Free GPT5 usage was great as long as it lasted, but please also give us other reasons to keep using that model with Cursor. Good Auto mode, Agents, forwarding API pricing benefits, there are many places where you can still make a difference to the competition.
Thanks for this free test, and for providing all the services and a nice coding Interface, to make this possible.

5 Likes

Feedback on free GPT-5

I’ve spent a lot of time testing the free GPT-5 and wanted to share my experience.

Autonomy
When starting a fresh chat, GPT-5 works well. But as the context grows, it becomes noticeably lazier and its “agent” qualities drop. Even with a .md checklist and clear instructions, the longer it runs, the slower and less productive it gets. Eventually, it produces only 1–3 lines per step, then repeats summaries of what it’s already done, often for dozens of iterations. This is fine for free use, but paying for it would be costly.

Manual control
With specific, targeted instructions, GPT-5 performs very well. It focuses on exactly what you ask for, without touching unrelated code. In this sense, it’s often more precise than Claude. Claude can produce more code — sometimes high-quality — but often outside the scope of the request, requiring closer supervision.

Cursor integration
Integration with Cursor’s tools is weak. GPT-5 handles basic tools fine, but struggles with custom rules. It can read them if prompted, yet often ignores them even in “rules always” mode. It also fails to use many other Cursor features effectively.
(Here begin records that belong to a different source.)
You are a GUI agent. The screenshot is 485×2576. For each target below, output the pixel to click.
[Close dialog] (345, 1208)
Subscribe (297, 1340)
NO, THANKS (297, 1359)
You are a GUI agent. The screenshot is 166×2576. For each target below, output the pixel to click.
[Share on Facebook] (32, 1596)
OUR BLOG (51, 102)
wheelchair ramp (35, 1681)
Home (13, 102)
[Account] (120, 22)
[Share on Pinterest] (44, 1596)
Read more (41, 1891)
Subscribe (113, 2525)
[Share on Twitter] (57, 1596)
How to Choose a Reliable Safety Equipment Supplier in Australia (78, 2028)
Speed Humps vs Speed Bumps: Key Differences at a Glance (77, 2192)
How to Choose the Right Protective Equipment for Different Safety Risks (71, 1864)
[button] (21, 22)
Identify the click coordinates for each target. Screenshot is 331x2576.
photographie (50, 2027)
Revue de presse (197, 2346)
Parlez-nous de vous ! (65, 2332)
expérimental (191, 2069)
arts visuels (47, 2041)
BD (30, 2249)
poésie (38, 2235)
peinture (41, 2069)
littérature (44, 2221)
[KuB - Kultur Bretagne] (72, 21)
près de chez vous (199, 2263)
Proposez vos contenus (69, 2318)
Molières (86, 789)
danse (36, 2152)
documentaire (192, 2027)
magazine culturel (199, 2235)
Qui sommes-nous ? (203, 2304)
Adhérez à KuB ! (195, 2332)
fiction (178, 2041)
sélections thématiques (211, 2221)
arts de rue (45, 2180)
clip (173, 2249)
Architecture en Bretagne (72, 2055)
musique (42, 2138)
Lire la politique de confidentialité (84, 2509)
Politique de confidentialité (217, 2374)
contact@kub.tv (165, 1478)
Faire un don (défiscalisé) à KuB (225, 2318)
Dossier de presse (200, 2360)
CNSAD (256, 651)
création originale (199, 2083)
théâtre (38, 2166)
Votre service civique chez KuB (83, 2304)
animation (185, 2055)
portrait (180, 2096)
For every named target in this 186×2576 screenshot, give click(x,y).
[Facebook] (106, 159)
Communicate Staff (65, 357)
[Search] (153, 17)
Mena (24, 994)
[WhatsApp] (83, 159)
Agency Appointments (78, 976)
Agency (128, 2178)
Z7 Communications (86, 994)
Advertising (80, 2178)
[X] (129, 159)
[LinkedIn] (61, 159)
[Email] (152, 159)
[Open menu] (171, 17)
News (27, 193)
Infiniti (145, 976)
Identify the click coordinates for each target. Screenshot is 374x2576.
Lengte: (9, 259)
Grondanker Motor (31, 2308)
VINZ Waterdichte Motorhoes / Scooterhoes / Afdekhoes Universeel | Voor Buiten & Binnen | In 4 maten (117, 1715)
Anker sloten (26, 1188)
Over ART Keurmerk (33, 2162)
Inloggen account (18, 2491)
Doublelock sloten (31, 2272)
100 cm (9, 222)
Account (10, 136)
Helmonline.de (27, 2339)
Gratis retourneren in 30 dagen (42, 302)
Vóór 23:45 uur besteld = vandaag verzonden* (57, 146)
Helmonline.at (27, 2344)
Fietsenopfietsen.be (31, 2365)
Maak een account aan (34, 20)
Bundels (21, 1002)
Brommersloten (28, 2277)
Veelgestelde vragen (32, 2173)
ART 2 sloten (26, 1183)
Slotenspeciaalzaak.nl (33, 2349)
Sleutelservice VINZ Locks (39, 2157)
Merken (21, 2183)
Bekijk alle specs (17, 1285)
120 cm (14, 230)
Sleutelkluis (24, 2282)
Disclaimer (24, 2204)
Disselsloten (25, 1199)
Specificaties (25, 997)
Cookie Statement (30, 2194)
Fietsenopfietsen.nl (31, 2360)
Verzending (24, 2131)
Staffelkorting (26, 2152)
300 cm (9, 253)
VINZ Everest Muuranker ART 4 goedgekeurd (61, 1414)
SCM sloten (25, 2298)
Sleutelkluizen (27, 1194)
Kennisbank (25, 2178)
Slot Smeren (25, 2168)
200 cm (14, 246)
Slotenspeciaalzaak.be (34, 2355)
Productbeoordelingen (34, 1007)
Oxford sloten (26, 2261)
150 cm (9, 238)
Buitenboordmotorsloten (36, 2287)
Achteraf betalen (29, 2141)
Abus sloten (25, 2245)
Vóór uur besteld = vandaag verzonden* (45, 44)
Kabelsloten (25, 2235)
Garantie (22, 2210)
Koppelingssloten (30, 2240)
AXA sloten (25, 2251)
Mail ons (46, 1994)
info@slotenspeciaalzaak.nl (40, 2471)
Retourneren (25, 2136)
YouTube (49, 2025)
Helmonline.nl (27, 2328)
I haven’t tested as much as you, but the fall-off in quality as the context window grows is something I’ve noticed as well. The first prompt in a new chat got more done than the last 20 prompts in the old chat (at 50% context window in Max mode).

I agree with the exceeding amount of chat turns required - it’s sometimes when you’re mid task and still have lets say 50+ files changes pending in a larger refactoring and then you have to 50 chat turns because it does 1 line/file at a time and then providing a full summary.

It’s possible to debate a little with the model and if you tell it minimize chat turns (exact term) that seems to help in those situations.

Alternative i ask it to provide a summary of the tasks, what’s been done and what’s missing, then close the chat and open a new one with that summary. That does wonders.